What the task requires:
Identify each row below that contains the word "icon" and copy those rows in full. Case counts.

## start

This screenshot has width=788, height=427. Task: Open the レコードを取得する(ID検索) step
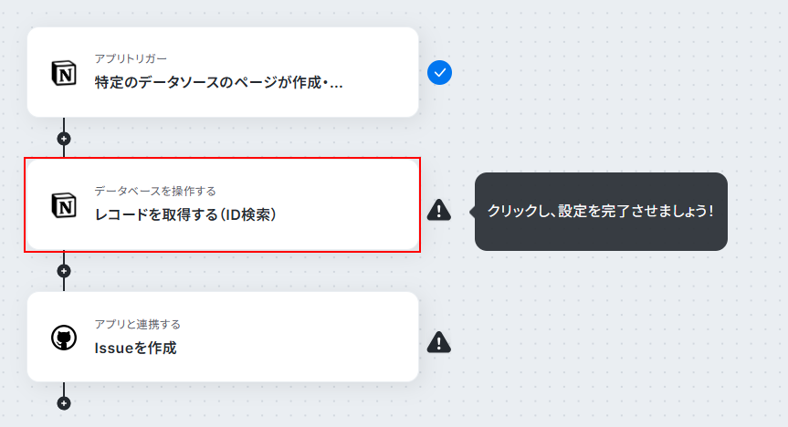pos(223,205)
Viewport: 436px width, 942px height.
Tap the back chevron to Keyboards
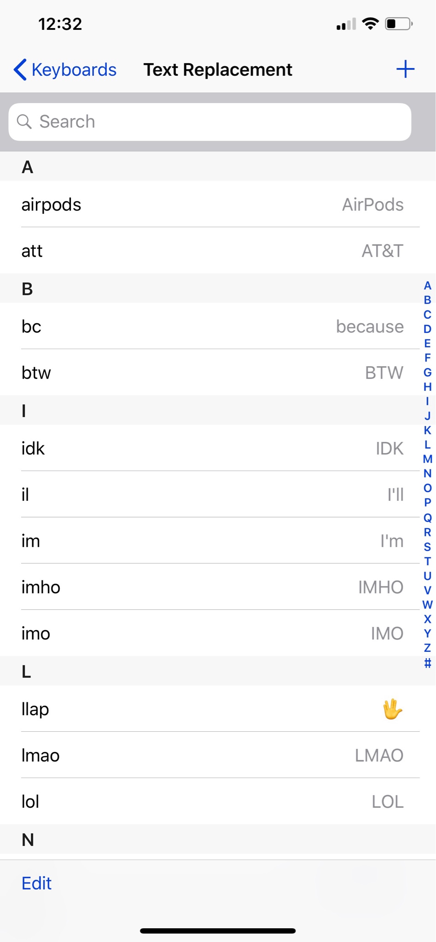20,70
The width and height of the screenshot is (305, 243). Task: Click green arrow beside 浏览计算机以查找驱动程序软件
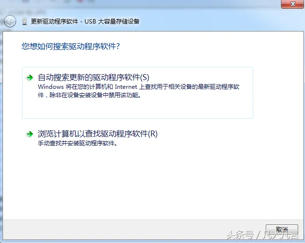30,134
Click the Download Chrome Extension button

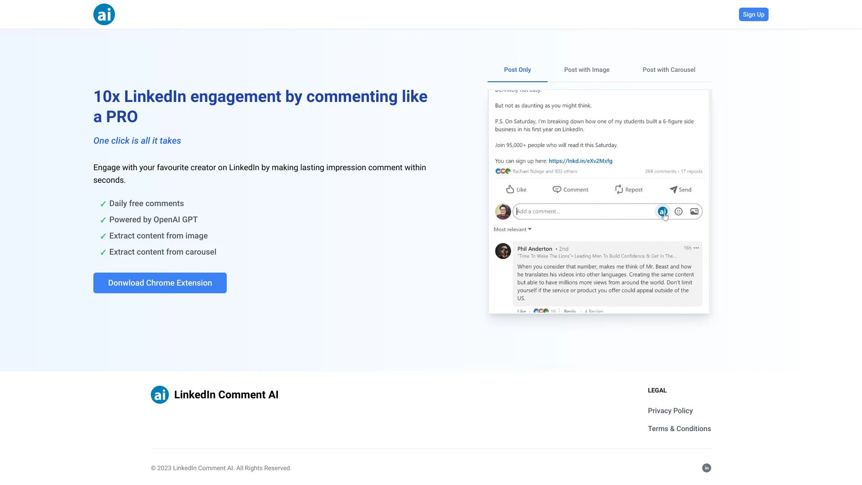tap(160, 282)
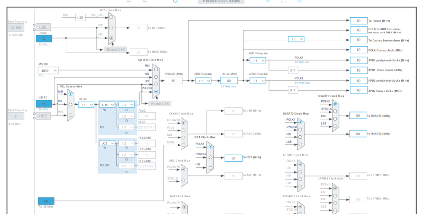Click the blue LSI RC 32 block
Image resolution: width=432 pixels, height=214 pixels.
(x=44, y=39)
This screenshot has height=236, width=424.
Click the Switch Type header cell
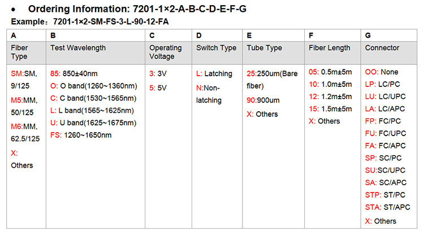coord(216,48)
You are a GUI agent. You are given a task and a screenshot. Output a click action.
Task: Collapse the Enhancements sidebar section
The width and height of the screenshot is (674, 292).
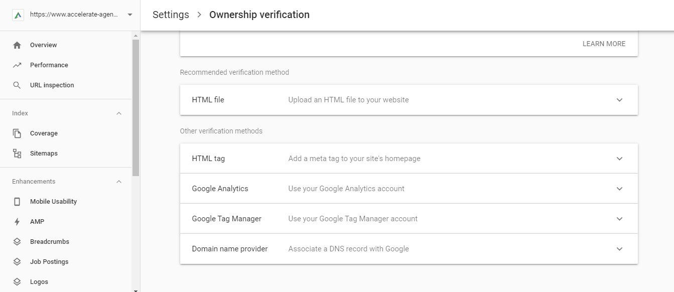pyautogui.click(x=119, y=182)
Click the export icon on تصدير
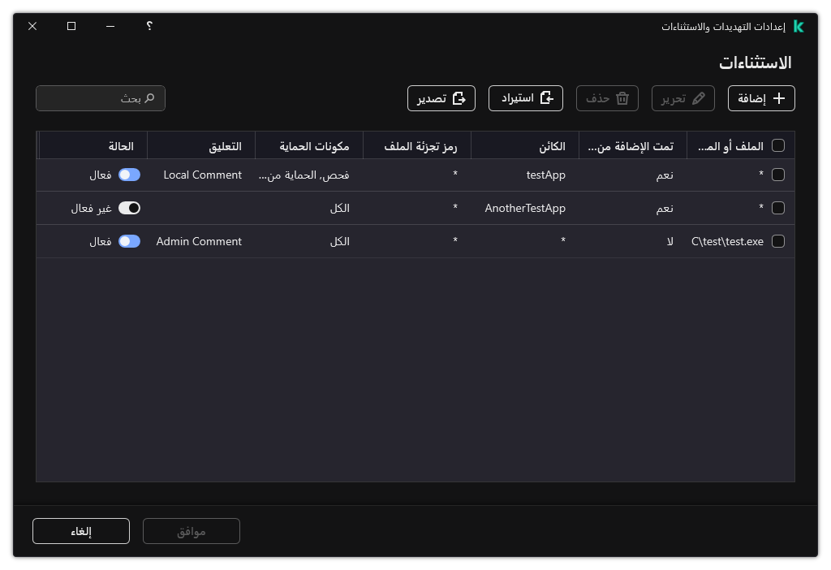The image size is (831, 570). (x=459, y=97)
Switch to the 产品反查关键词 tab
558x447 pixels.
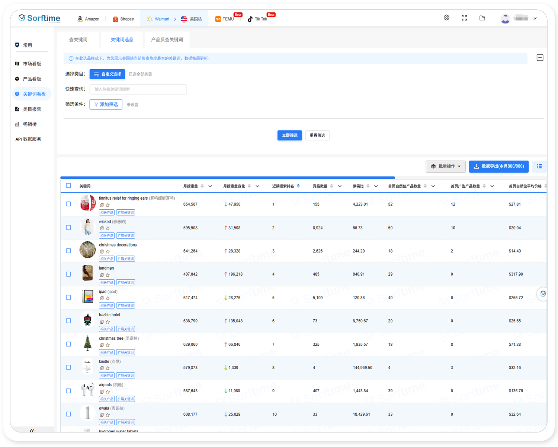click(167, 39)
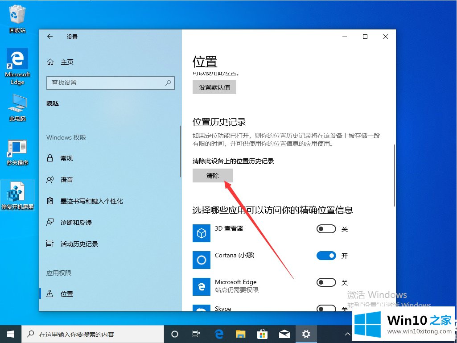Screen dimensions: 457x343
Task: Open Microsoft Store from the taskbar
Action: [263, 334]
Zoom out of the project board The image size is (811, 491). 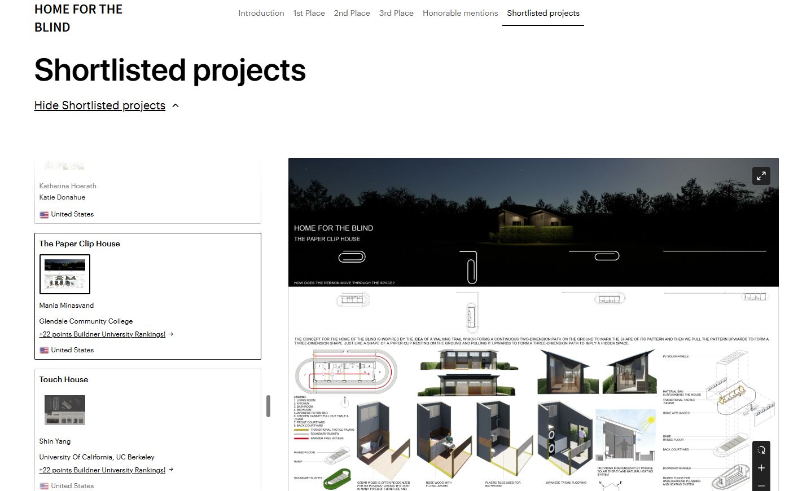click(761, 485)
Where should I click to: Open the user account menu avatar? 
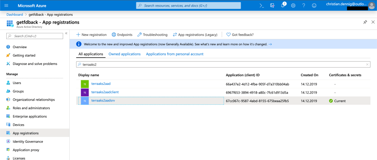coord(371,6)
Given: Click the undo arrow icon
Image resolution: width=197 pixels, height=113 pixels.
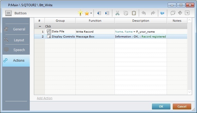Looking at the screenshot, I should 144,13.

## end

Solved problem:
Click the export icon on تصدير
Given: Click the undo arrow icon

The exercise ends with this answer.